BPPV can strike anyone, but certain factors raise the risk [1]:

  • Age: It’s more common after 50. This is because the otoconia become weaker as we get older. A similar analogy is the vitreous gel becomes weaker during aging.
  • Head injury: Even minor trauma can dislodge otoconia
  • Inner ear disorders. Infection and inflammation of the inner ear may loosen the otoconia
  • Prolonged bed rest. When laying down, especially on our sides, the otoconia are more easily translocating into the semicircular canals due to gravity.
  • Migraine history. A theory says that poor circulation of the head and the inner ear may predispose an individual to migraine and BPPV, respectively.
  • Vitamin D deficiency. Otoconia are calcium crystals and their metabolism relies on vitamin D.
  • Dehydration. The inner ear fluid is quite delicate and can be affected by dehydration.

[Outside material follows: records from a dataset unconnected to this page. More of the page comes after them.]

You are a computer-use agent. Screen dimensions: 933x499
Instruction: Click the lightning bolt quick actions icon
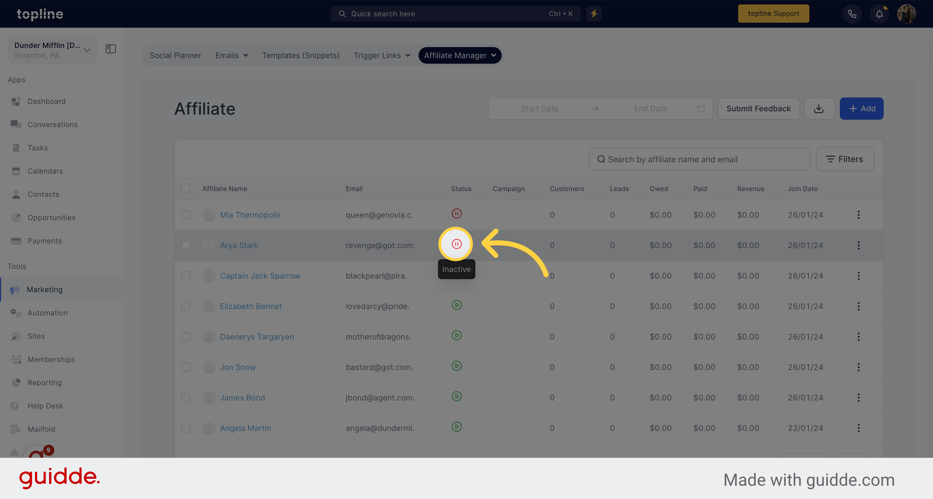[594, 13]
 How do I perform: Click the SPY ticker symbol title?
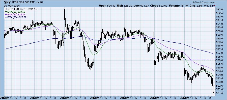(7, 2)
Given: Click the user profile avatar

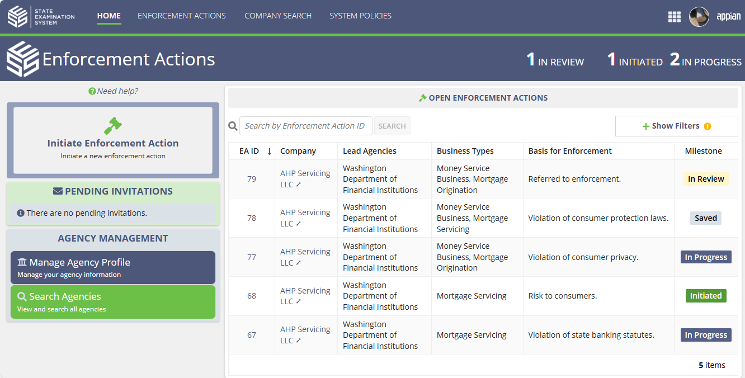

In my case, I do have a history of migraine. I just went through 6 months of New England winter and would be properly vitamin D deficient. I went on a few mild rides at Disney and Universal studios, which could have loosened up those crystals in the inner ear. And I was definitely dehydrated under the glowing Florida sun.

How to Prevent Recurrence

My biggest fear now is a recurrence. I don’t want to live though it again, ever. Research shows that up to 37% people experience a recurrent episode [2].

Although BPPV can return, there are a few measures that may help reduce the risk:

  • Avoid sudden head movements, especially when lying down or getting up
  • Sleep with your head slightly elevated
  • Change positions slowly, especially after waking
  • Stay hydrated and keep your vitamin D levels up
  • Regular neck and vestibular exercises (once you’ve fully recovered)
  • Avoid sleeping on the “trigger” side if you know which one it is

I would be doing all of the above for the rest of my life. Plus, no rollercoaster rides ever again.

Final Thoughts

BPPV is common, yet many people haven’t heard of it until they’re hit with a frightening episode of vertigo. The good news is—it’s treatable. And for most people, repositioning maneuvers work well.

For me, it’s been a journey of listening to my body, slowing down, and learning the science behind balance. If you’ve ever felt like your world is spinning out of control—literally—you’re not alone.

References

[1] Chen J, Zhao W, Yue X, Zhang P. Risk Factors for the Occurrence of Benign Paroxysmal Positional Vertigo: A Systematic Review and Meta-Analysis. Front Neurol. 2020 Jun 23;11:506. doi: 10.3389/fneur.2020.00506. PMID: 32655479; PMCID: PMC7324663.

[2] Sakaida M, Takeuchi K, Ishinaga H, Adachi M, Majima Y. Long-term outcome of benign paroxysmal positional vertigo. Neurology. 2003 May 13;60(9):1532-4. doi: 10.1212/01.wnl.0000061477.03862.4d. PMID: 12743247.